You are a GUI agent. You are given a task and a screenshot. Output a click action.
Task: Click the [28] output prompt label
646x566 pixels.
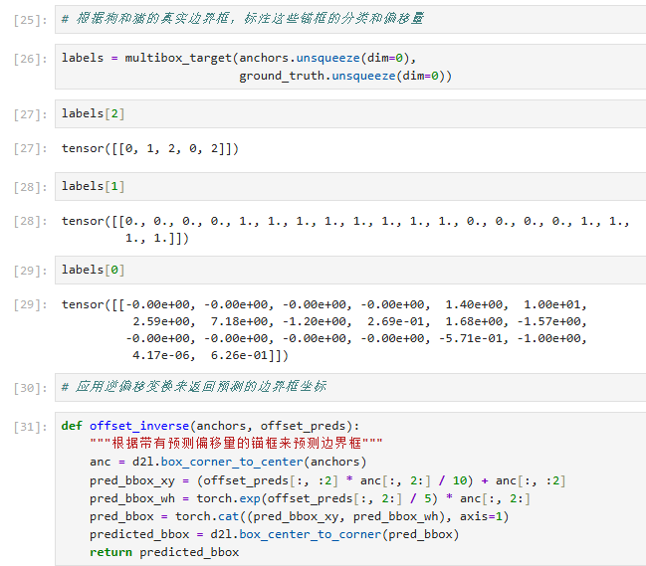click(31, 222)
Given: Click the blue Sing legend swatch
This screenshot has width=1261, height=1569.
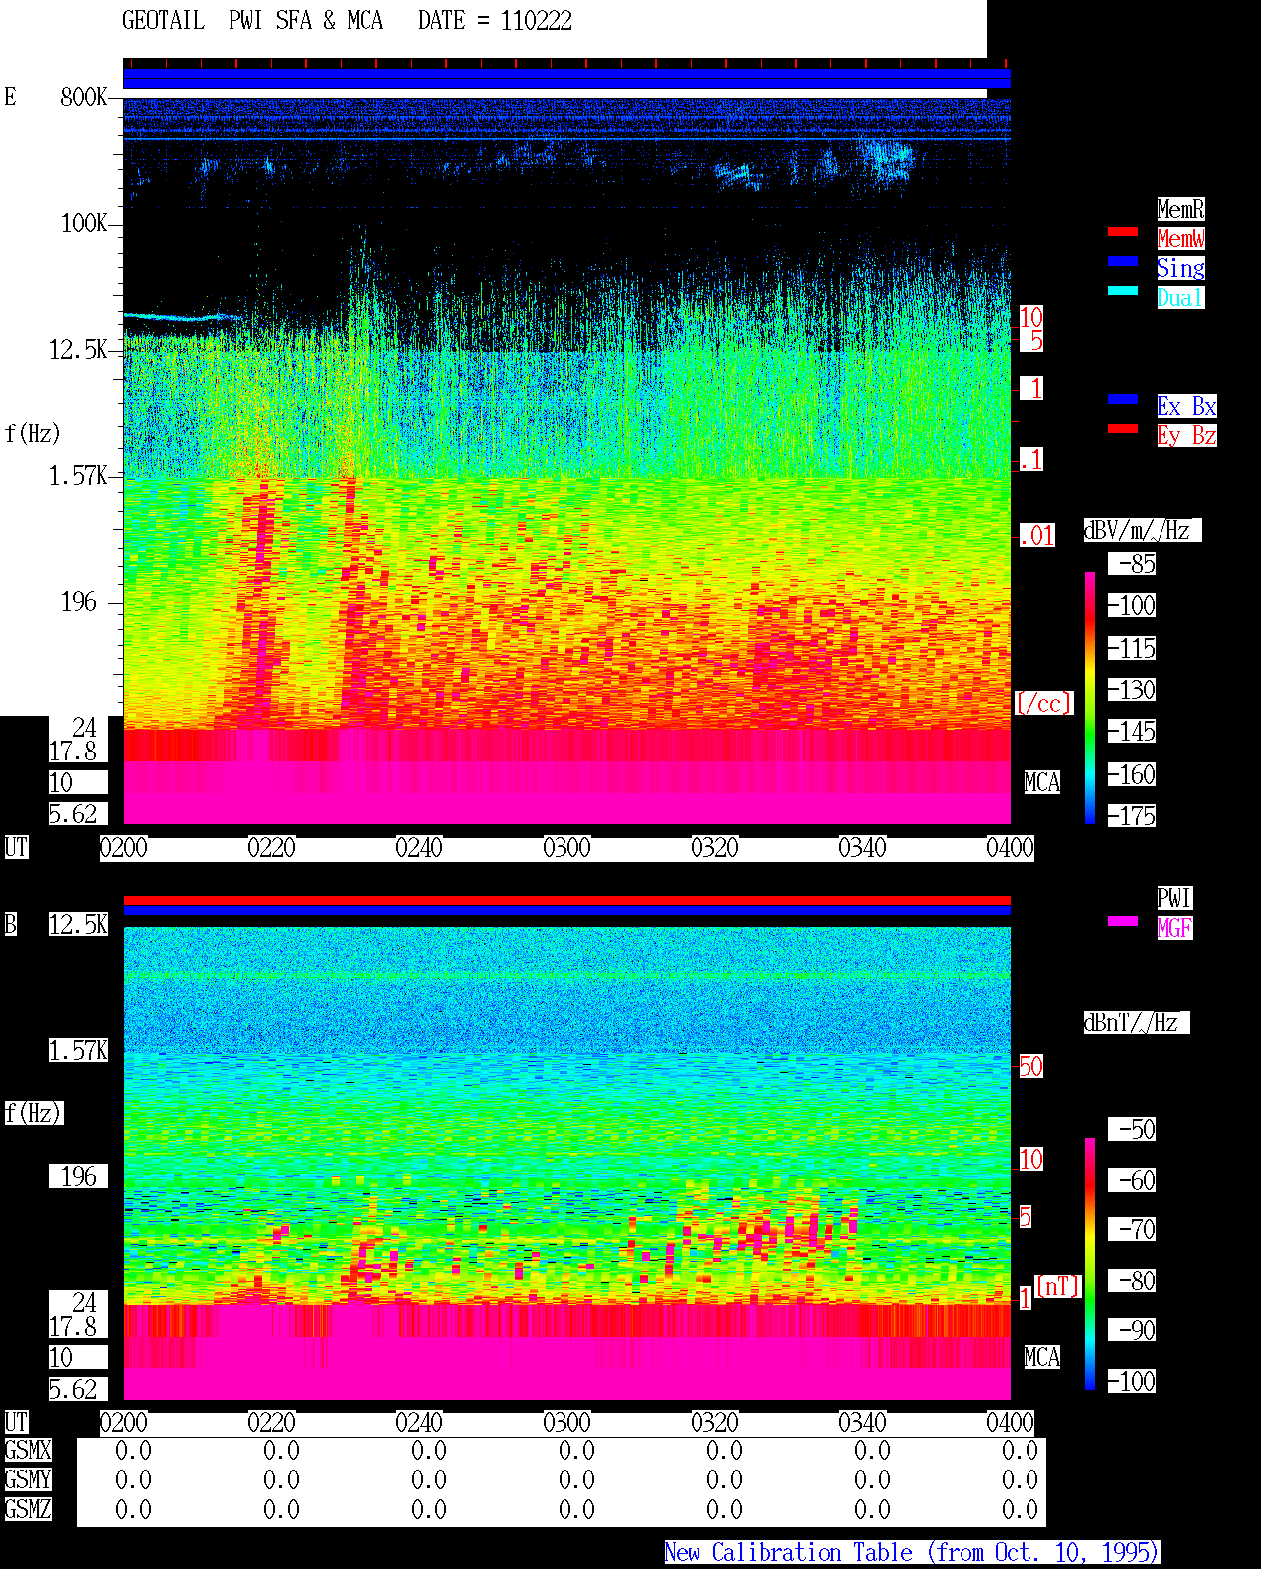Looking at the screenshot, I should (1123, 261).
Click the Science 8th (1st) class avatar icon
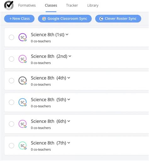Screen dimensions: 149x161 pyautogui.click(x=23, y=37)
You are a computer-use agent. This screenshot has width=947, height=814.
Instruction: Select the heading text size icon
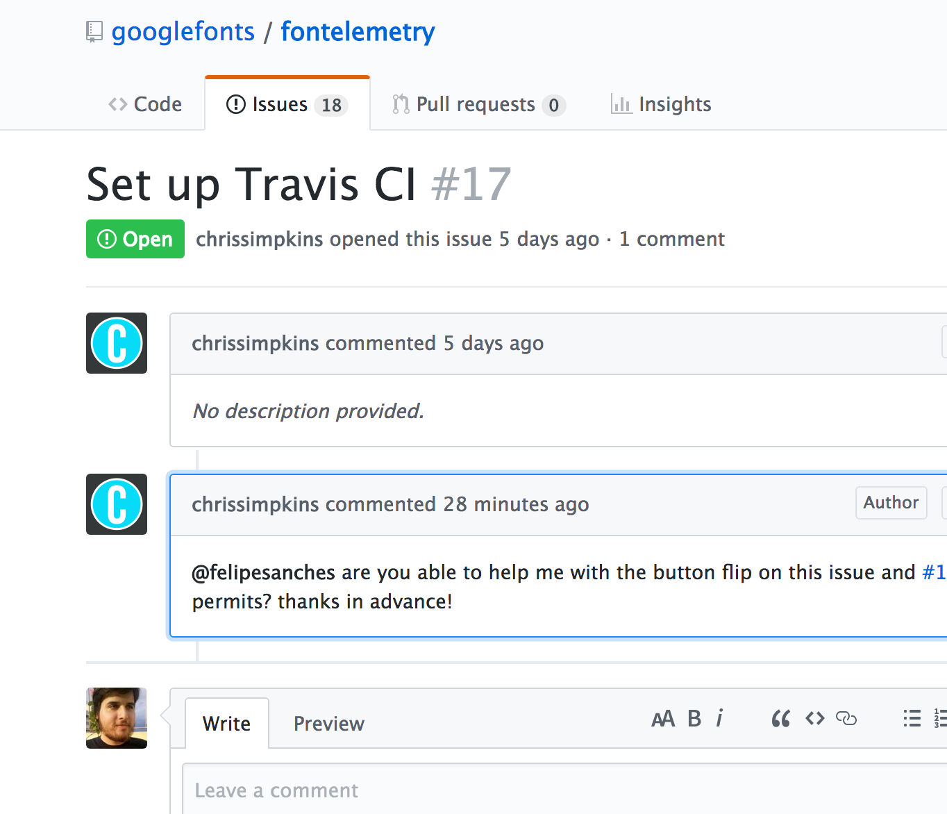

#####

**What you should do**. Repeat the listing above verbatim, but exclude the pictures it contains.

**Exercise answer**.
You are a GUI agent. You are given a task and a screenshot. Output a click action.
Task: Click the [28] output prompt label
646x566 pixels.
click(31, 222)
Given: Click the blue Sing legend swatch
This screenshot has width=1261, height=1569.
Looking at the screenshot, I should (1123, 261).
Click the Science 8th (1st) class avatar icon
Screen dimensions: 149x161 pyautogui.click(x=23, y=37)
You are a computer-use agent. This screenshot has width=947, height=814.
Instruction: Select the heading text size icon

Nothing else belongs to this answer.